> _SUPPLIED TEXT_
────
Living Cells Inside Bone
Bones are living tissue, constantly maintained and reshaped by specialized cells. Three main cell types do the work.
Osteocytes are by far the most abundant, accounting for 90% of all cells in the mature skeleton. These are former bone-building cells that became embedded in the matrix they created. They sit in tiny pockets within the bone, connected to each other through microscopic channels, and act as sensors. They monitor mechanical stress and regulate calcium and phosphorus levels in the surrounding tissue.
Osteoblasts build new bone. They produce the collagen matrix and help deposit minerals into it. Once they finish building, some become osteocytes, while others flatten out along the bone surface.
Osteoclasts do the opposite: they break bone down. These large cells dissolve both the mineral and protein components, releasing calcium back into the bloodstream. This sounds destructive, but it’s essential. Old or damaged bone needs to be removed so new bone can replace it.
How Bone Constantly Rebuilds Itself
Your skeleton isn’t a fixed structure. It goes through a continuous remodeling cycle with five stages: activation, resorption, reversal, formation, and rest. At any given spot in your skeleton, osteoclasts spend about 3 to 6 weeks dissolving old bone. Then osteoblasts move in to lay down new bone, a process that takes 4 to 5 times longer than the breakdown phase.
Mineralization itself happens in two waves. The initial round takes 2 to 3 weeks and deposits roughly 70% of the final mineral content into the fresh collagen framework. The second wave, where crystals mature and pack more densely, can continue for a year or more. This is why newly formed bone is softer than fully mature bone, and why fracture sites need months to regain full strength.
Compact Bone vs. Spongy Bone
Not all bone tissue is structured the same way. The outer shell of most bones is compact (cortical) bone, a dense, solid layer that handles most of the mechanical load. Under a microscope, compact bone is organized into cylindrical units called osteons. Each osteon has a central canal carrying blood vessels, surrounded by concentric rings of mineralized matrix. Bone cells sit in small pockets between these rings, connected by tiny channels that deliver nutrients and allow cell-to-cell communication.
Inside the dense outer shell, many bones contain spongy (cancellous) bone. This looks like a honeycomb or lattice, with thin struts of bone tissue separated by open spaces. Spongy bone is lighter and less dense, but its architecture is remarkably efficient at distributing stress. You’ll find it concentrated at the ends of long bones, inside vertebrae, and in the pelvis, all places where the skeleton needs to absorb force from multiple directions.
Bone Marrow: What Fills the Spaces
The hollow centers and spongy regions of bone are filled with marrow, which comes in two types. Red bone marrow is a blood cell factory. Stem cells inside it produce red blood cells, white blood cells, and platelets. In adults, red marrow is concentrated in the spine, pelvis, ribs, and the ends of large bones like the femur.
Yellow bone marrow is mostly fat. It fills the central cavities of long bones and serves as an energy reserve. Yellow marrow also contains stem cells that can produce bone, cartilage, muscle, and fat cells. If the body faces severe blood loss or certain diseases, yellow marrow can convert back to red marrow to ramp up blood cell production.
Water in Bone
Bones contain about 31% water, according to data from the U.S. Geological Survey. Water fills the tiny channels between bone cells, occupies spaces within the collagen framework, and is bound within the hydroxyapatite crystals themselves. This water content contributes to bone’s ability to absorb shock. Dehydrated bone, like a specimen sitting in a lab, is noticeably more brittle than living bone, partly because it has lost this built-in cushioning.
────
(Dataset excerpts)
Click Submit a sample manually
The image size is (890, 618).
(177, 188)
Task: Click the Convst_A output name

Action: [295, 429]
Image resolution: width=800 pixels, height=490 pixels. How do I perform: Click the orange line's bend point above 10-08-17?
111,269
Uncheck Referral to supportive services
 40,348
────
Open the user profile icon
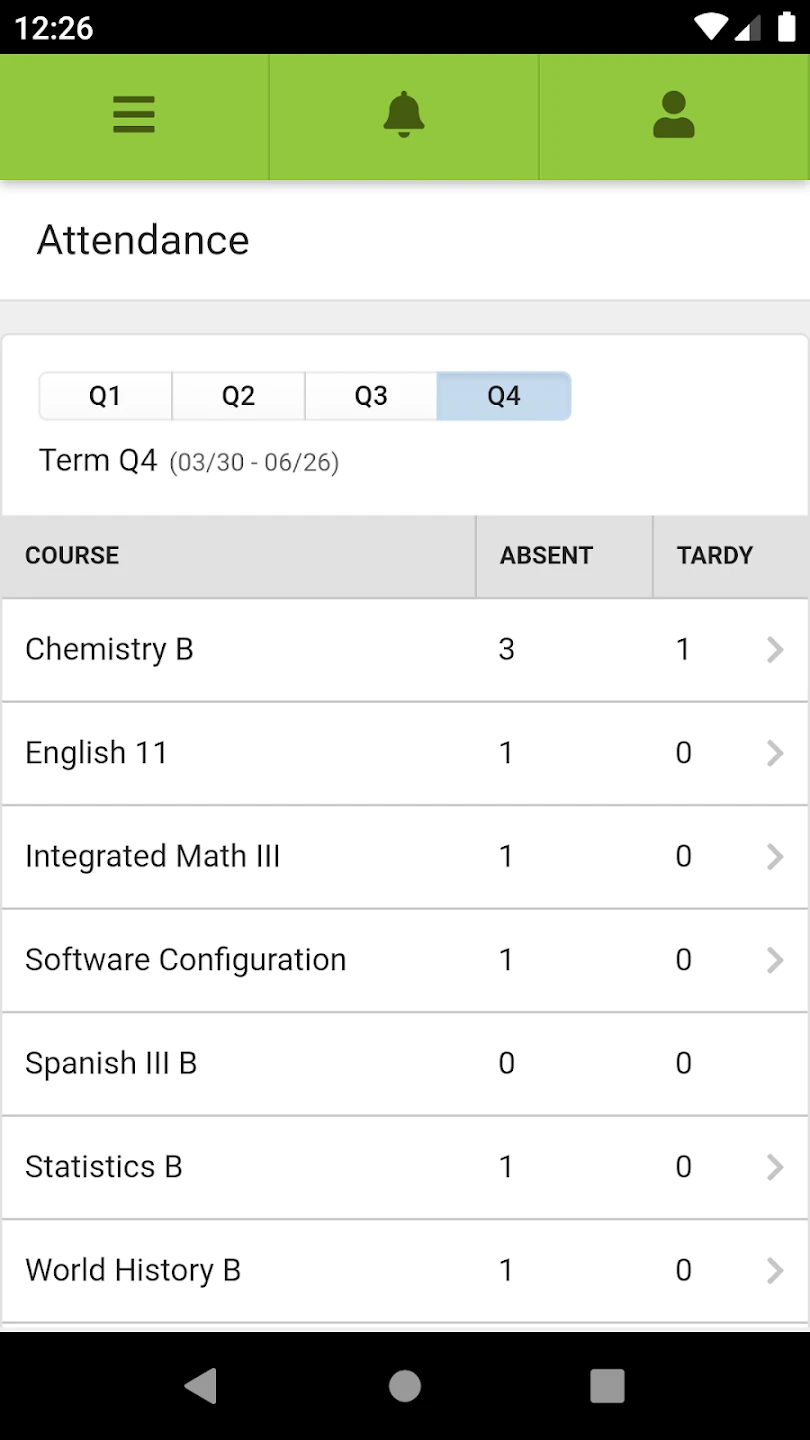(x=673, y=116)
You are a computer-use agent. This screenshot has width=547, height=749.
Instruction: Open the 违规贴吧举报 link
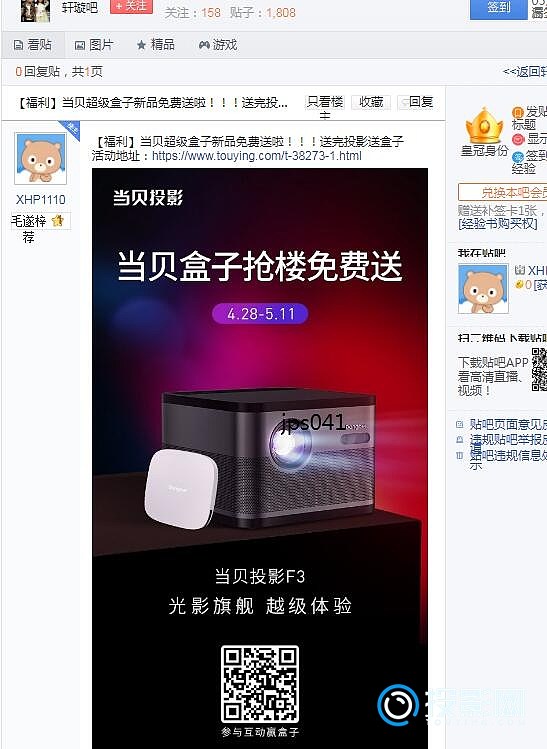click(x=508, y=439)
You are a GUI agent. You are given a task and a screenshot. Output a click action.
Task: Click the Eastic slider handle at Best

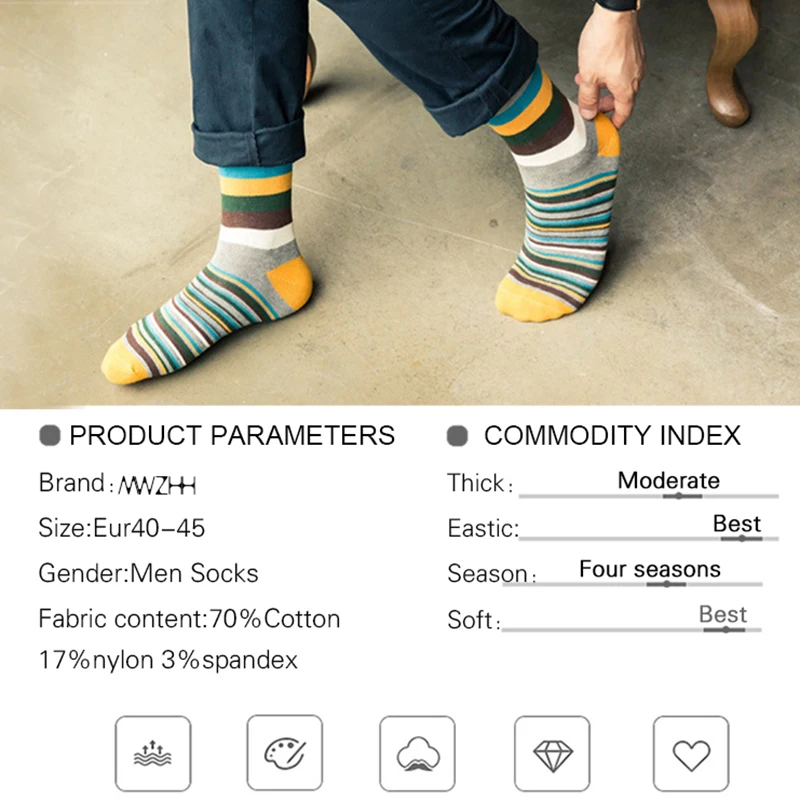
────
> _AIM OF THE TASK_
Rewrite the text on bone tissue starting with "Osteoblasts build new" and going on through "the bone surface.", swapping "collagen matrix" for "protein scaffold". This listing has no connection to the text on bone tissue.

> _SOLUTION TO THIS TASK_
Osteoblasts build new bone. They produce the protein scaffold and help deposit minerals into it. Once they finish building, some become osteocytes, while others flatten out along the bone surface.